The first concern when dealing with mallocs are memory leaks. You did a great job for the first part of that problem by making sure that on failure they got deallocated. Just be aware that there are several additional concerns down the road.
The biggest and most frequent problems with use of mallocs is that it is very easy to end up with memory leaks. Again, I can't emphasize this too much. This should be the number one concern every time you use mallocs.
Compared to this number one issue, branching style, as long as it is structured, and you have made some effort to be clean and direct, is of secondary importance to handling of memory leaks (e.g., an English accent is just as good as an Irish accent and speaking well is a bit more important, but it is much less important than whether you exhibit criminal behavior.)
There are many good ways to deal with good malloc writing.
For example, as long as you are not dealing with interrupt events or other advanced error handling concerns, let’s look at a good way to work with mallocs.
- Make your programs strictly structured.
- Write allocation procedures that do all the right things for malloc in pairs. One procedure to allocate memory for a certain set of scenarios, and another procedure that will deallocate exactly the same memory for the same set of scenarios in exactly a reverse fashion. These can be written in many ways. But again that the job gets done perfectly is the most important. Once you debug the procedures, you don't have to worry about whether it was done correctly because you will know. That little piece of knowledge is invaluable to how you use the procedures. You want to be able to count on them.
- Topologically in your program, make sure that at any point where memory is allocated, that every path of execution after the allocation will at some point execute the corresponding deallocation procedure regardless of all conditionals and loops.
- Now you written a good set of procedures you can pull them out to apply to the more advanced aspects of mallocing down the road.
You want to design these paired procedures well enough that you know for a fact that after properly executing both of them, that no memory associated with the pair of transactions is still allocated. Again style has some importance, but there are many ways to write these. What is really important is the salient fact of making sure there aren't any memory leaks. That is the most important.
Here is a nice little story. Once I was on a contract that when I came on the scene a serious memory leak problem had been around a few months which was not getting fixed. I used the methods that I described to you and within the day I went through the whole program and structured all the mallocs.
A couple of days later, the problem happened again. I knew that could not be, because I had checked all the structured paths through the program, but there it was. Because I was able to know that it was correct because of the systematic application of the simple principles of pairing the mallocs, and following the topological flow of the program, I knew it made sense to look elsewhere. After some analysis, I decided the only possibility is that there were compound interrupts touching the same memory locations which were destroying the structuring of the program. So I set a few breakpoints that would get triggered if the problem occurred, and sure enough I got a hit.

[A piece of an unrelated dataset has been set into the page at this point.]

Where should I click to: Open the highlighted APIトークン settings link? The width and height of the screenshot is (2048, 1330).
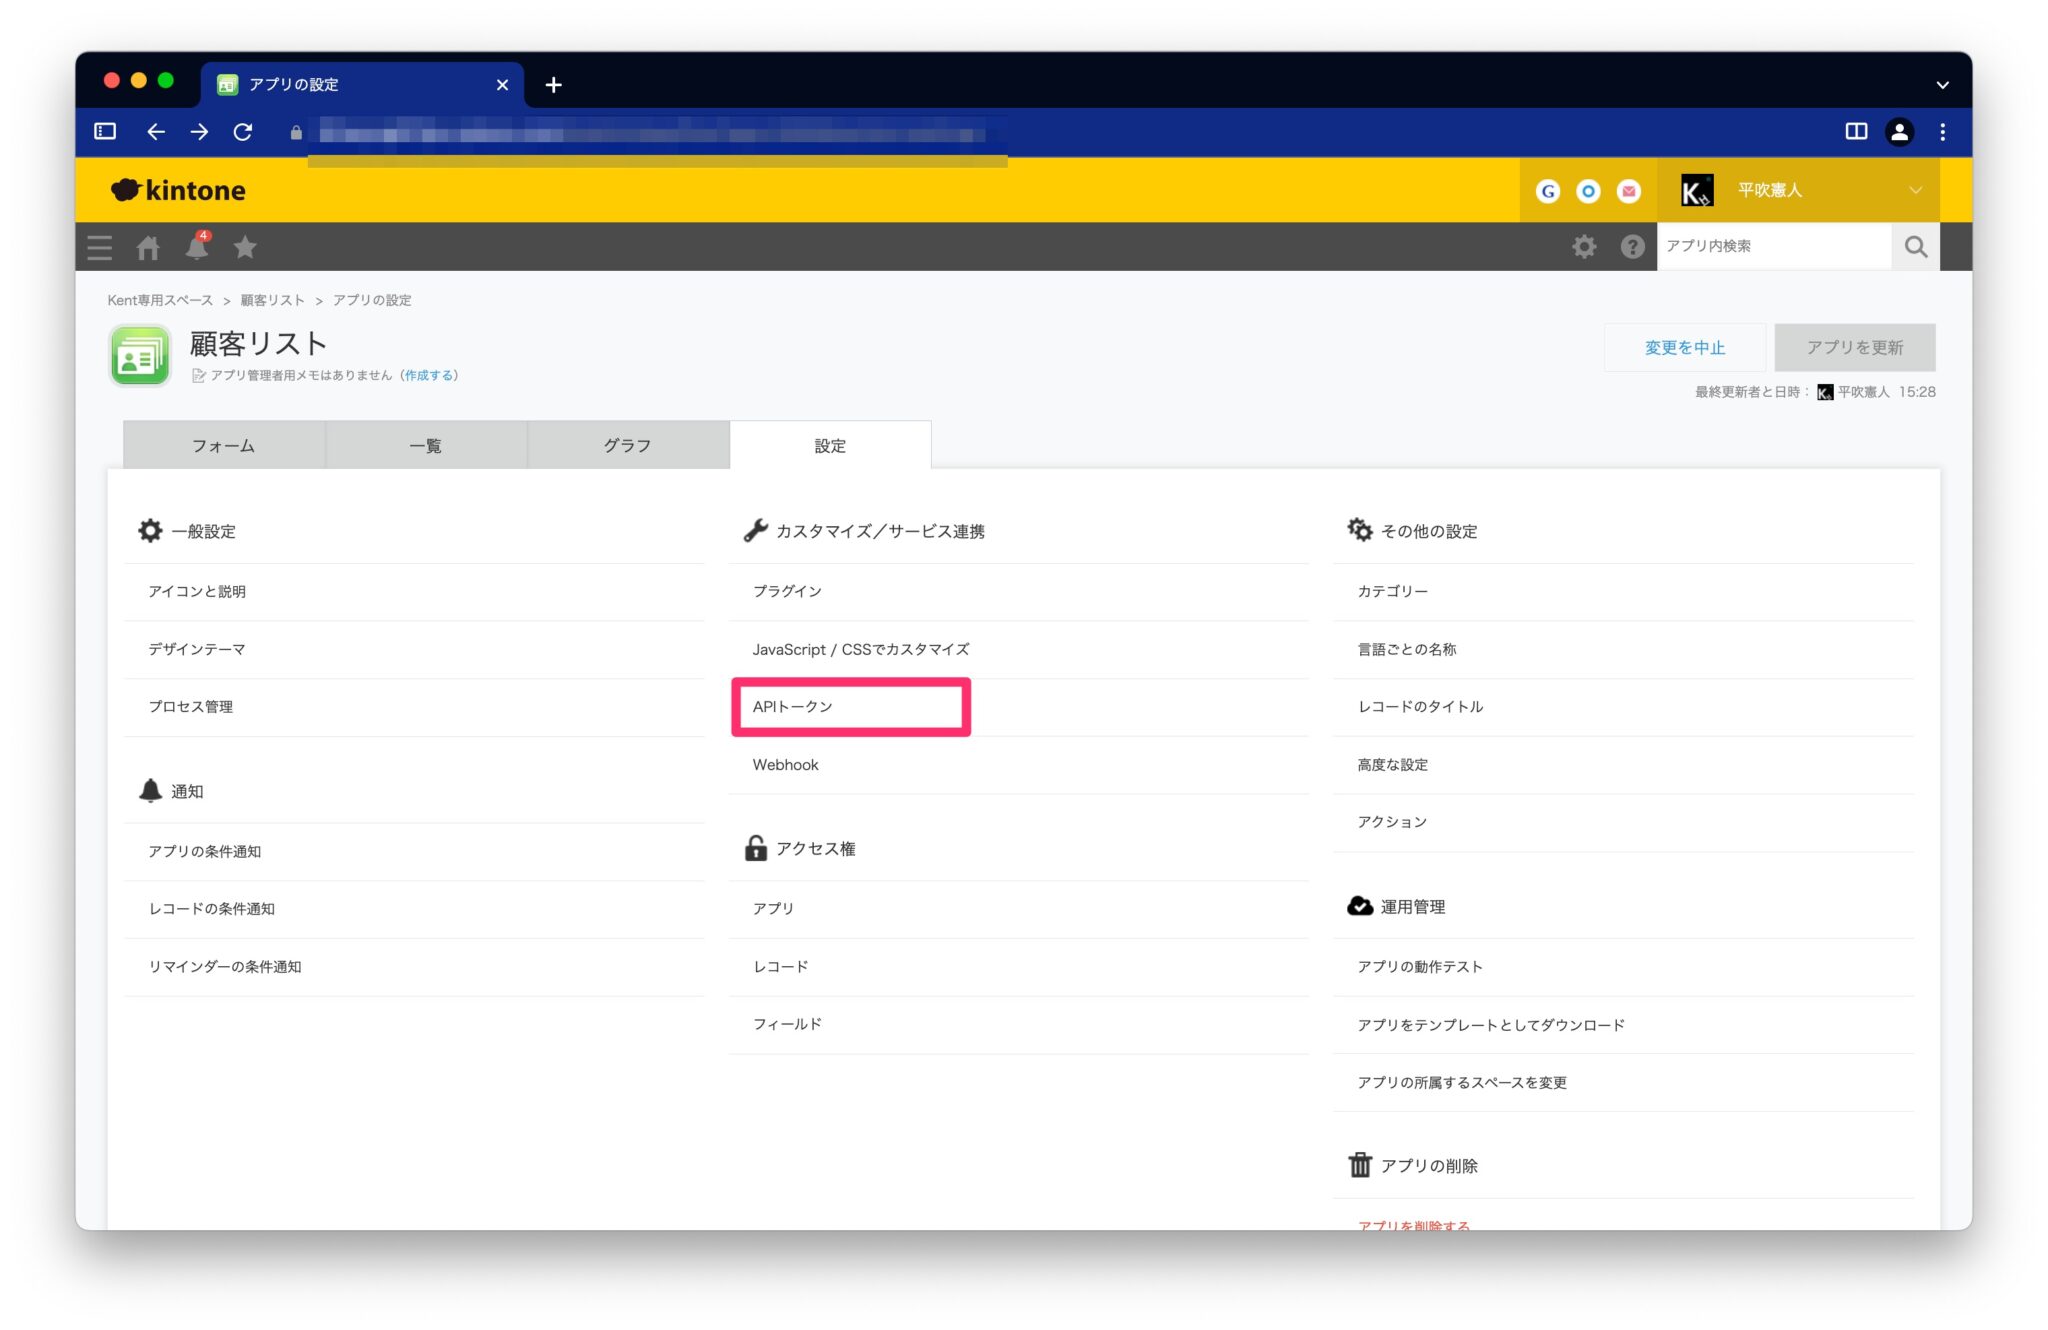coord(795,706)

I looked at the stack and sure enough, one interrupt fudged the memory allocation and the other stepped on it. Having identified the two events, I just added a mutual exclusion between the two events. This took about 10 minutes from beginning to finish and fixed several months worth of problems.
There isn't any way that I could have found the problem without doing my mallocs in the right way in a systematic fashion. And BTW, I don't have any idea what style I used with the conditionals, and that didn't really matter much. Did it?